## start SOURCE RECORDS

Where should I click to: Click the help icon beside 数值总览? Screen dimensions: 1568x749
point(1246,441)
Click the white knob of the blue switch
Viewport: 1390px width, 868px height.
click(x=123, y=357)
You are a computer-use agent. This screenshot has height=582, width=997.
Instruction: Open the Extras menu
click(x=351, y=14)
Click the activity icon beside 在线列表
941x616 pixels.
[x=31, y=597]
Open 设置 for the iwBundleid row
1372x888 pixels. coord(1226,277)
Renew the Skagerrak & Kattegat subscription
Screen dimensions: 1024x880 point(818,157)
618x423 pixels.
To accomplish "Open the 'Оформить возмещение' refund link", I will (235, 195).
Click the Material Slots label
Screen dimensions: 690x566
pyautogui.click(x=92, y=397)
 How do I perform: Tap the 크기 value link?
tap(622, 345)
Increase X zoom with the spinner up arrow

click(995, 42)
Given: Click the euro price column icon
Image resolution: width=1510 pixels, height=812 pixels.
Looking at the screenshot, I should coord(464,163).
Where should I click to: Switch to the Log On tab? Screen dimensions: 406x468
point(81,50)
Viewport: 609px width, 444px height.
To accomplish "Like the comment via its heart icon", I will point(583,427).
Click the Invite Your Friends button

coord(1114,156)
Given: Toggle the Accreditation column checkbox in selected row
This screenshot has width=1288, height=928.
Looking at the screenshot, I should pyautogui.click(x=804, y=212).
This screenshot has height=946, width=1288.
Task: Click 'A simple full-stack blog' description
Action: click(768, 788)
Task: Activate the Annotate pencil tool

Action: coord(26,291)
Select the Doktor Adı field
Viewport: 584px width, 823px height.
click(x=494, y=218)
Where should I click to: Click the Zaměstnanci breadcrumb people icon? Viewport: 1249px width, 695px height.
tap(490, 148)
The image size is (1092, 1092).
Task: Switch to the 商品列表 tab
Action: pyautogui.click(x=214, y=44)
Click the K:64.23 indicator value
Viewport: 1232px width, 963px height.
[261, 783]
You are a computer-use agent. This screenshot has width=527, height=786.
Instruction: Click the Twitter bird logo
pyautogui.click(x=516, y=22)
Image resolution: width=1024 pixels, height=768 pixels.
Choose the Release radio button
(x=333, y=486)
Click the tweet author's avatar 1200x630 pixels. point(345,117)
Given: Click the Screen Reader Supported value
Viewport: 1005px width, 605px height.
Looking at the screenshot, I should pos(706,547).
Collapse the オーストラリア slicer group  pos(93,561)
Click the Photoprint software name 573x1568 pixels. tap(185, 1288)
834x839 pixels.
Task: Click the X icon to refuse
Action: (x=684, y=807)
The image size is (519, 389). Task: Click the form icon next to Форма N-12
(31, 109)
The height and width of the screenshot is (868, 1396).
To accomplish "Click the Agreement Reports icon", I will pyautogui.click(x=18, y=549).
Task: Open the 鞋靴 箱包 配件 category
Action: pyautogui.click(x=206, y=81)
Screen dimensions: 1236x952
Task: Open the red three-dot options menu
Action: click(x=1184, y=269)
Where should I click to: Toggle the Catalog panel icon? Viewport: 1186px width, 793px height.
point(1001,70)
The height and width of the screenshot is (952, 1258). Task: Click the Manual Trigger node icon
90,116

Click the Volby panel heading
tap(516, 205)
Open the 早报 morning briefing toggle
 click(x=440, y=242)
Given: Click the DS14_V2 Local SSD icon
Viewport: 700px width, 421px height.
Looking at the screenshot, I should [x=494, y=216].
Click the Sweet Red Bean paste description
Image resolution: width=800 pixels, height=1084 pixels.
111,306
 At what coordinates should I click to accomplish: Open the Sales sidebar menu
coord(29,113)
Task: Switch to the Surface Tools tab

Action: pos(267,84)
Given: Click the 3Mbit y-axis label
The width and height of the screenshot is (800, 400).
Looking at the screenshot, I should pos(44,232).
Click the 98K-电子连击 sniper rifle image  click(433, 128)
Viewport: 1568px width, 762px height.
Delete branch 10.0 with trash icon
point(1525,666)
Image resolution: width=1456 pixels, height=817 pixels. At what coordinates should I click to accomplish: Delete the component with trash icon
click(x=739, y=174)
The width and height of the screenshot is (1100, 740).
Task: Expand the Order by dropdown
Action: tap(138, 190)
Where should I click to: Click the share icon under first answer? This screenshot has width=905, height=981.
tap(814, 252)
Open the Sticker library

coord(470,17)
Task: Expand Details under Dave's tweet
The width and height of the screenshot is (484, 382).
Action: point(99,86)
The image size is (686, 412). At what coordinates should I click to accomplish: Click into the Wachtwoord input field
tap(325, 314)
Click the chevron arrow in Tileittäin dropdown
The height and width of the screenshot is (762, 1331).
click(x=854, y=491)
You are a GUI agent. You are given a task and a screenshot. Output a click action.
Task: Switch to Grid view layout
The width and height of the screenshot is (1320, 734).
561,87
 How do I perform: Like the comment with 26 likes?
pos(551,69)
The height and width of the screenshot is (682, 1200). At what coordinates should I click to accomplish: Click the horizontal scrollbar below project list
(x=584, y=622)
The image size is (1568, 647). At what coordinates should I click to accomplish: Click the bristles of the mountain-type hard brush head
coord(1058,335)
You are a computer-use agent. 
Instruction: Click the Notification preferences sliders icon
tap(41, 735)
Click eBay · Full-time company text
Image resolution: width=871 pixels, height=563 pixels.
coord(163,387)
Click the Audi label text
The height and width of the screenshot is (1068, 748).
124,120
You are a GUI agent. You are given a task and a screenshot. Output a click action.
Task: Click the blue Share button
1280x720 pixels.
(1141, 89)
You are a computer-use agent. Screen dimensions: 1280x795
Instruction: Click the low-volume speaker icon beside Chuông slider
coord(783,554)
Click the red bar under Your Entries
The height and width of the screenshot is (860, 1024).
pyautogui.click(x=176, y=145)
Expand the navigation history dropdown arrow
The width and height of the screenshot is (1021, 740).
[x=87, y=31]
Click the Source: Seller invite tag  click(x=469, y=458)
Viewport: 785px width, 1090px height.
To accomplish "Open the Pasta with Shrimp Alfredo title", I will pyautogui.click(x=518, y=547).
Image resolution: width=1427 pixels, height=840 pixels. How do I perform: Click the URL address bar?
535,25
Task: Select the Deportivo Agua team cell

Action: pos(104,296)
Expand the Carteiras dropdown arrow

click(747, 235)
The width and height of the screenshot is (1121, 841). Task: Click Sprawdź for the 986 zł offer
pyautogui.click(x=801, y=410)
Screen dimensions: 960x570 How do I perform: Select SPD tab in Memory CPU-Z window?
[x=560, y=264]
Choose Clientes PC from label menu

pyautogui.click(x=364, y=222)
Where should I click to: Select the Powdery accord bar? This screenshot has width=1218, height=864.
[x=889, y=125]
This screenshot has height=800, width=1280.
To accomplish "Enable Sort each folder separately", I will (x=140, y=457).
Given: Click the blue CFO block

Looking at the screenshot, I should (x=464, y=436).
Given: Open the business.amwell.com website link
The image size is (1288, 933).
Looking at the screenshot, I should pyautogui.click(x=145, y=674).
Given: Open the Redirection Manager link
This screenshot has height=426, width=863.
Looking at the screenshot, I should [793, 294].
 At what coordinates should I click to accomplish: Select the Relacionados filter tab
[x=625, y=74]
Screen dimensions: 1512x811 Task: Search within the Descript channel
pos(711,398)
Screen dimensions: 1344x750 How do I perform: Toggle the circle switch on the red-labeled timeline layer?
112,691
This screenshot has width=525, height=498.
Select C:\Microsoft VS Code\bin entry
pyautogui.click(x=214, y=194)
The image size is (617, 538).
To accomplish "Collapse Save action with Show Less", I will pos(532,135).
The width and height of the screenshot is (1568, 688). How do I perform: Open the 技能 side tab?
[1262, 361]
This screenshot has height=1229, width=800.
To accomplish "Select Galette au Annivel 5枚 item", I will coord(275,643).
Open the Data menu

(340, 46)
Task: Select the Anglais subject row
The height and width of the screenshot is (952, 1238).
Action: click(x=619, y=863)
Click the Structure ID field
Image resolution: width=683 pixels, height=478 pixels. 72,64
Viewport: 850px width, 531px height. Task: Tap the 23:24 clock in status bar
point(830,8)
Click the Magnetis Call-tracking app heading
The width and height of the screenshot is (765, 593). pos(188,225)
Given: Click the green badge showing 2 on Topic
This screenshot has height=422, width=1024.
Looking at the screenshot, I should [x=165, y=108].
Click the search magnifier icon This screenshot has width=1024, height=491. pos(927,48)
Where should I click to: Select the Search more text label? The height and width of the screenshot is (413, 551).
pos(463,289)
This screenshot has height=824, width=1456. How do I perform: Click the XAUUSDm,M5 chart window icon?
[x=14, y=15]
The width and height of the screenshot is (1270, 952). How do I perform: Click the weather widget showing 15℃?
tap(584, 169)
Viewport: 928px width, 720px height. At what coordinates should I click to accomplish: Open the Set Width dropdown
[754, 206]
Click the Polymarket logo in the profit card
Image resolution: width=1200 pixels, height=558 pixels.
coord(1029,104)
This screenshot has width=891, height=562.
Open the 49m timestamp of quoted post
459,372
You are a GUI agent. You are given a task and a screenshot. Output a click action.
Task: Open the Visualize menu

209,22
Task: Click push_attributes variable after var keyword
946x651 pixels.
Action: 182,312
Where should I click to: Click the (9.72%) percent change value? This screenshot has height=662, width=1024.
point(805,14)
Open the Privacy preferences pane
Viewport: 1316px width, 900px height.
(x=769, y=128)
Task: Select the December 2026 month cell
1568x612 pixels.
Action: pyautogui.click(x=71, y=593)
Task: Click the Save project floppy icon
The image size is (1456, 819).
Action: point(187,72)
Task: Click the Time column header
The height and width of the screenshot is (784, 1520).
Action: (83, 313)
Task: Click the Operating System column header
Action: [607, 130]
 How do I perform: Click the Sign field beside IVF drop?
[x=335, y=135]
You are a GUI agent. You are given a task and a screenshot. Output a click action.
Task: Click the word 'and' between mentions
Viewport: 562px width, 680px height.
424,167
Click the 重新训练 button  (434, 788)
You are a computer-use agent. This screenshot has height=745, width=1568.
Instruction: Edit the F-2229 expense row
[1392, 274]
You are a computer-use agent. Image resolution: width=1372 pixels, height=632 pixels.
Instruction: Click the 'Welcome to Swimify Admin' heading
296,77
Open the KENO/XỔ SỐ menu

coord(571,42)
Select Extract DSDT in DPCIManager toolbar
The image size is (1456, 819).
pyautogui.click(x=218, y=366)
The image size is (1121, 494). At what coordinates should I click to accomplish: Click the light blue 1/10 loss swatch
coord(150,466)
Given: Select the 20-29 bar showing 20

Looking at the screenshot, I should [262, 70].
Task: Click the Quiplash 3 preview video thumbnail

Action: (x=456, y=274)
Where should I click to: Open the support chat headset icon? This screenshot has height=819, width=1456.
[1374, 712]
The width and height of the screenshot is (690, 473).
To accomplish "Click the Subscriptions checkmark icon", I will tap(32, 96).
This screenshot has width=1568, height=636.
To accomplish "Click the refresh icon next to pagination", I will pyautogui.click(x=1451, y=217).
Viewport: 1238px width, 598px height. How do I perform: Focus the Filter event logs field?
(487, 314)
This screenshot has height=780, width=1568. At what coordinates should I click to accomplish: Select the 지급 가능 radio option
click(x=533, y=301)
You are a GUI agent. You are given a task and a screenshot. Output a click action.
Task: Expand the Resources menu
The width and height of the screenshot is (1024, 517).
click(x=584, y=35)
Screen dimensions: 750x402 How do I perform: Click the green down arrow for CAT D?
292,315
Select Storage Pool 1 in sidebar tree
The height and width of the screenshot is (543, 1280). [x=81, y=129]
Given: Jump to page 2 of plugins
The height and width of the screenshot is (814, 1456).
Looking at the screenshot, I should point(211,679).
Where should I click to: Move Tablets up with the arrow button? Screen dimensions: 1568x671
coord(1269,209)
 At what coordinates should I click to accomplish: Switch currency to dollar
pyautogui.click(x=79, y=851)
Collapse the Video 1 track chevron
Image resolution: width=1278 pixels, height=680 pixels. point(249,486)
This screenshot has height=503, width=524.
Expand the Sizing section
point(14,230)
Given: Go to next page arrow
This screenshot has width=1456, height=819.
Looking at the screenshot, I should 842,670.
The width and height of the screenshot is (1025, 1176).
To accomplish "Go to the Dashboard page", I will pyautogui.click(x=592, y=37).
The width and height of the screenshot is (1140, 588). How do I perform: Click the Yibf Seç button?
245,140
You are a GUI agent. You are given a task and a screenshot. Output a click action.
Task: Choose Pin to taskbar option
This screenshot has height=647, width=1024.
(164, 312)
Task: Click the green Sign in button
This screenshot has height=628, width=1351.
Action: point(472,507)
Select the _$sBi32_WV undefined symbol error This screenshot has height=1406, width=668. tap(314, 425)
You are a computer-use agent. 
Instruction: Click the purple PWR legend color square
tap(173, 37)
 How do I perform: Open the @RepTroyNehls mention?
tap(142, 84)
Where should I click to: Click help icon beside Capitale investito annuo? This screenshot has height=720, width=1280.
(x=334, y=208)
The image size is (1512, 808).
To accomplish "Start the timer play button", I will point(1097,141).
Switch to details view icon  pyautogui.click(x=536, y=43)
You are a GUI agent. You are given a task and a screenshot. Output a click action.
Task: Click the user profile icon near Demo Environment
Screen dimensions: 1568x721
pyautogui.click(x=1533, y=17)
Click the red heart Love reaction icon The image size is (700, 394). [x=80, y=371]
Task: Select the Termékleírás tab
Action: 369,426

## end SOURCE RECORDS

• _WHAT THE EXERCISE ASKS_
Print everything in the records from the line containing "Image resolution: width=1427" down to the line containing "[x=560, y=264]", without any changes.

• _CORRECT OUTPUT_
Image resolution: width=1427 pixels, height=840 pixels. How do I perform: Click the URL address bar?
535,25
Task: Select the Deportivo Agua team cell

Action: pos(104,296)
Expand the Carteiras dropdown arrow

click(747, 235)
The width and height of the screenshot is (1121, 841). Task: Click Sprawdź for the 986 zł offer
pyautogui.click(x=801, y=410)
Screen dimensions: 960x570 How do I perform: Select SPD tab in Memory CPU-Z window?
[x=560, y=264]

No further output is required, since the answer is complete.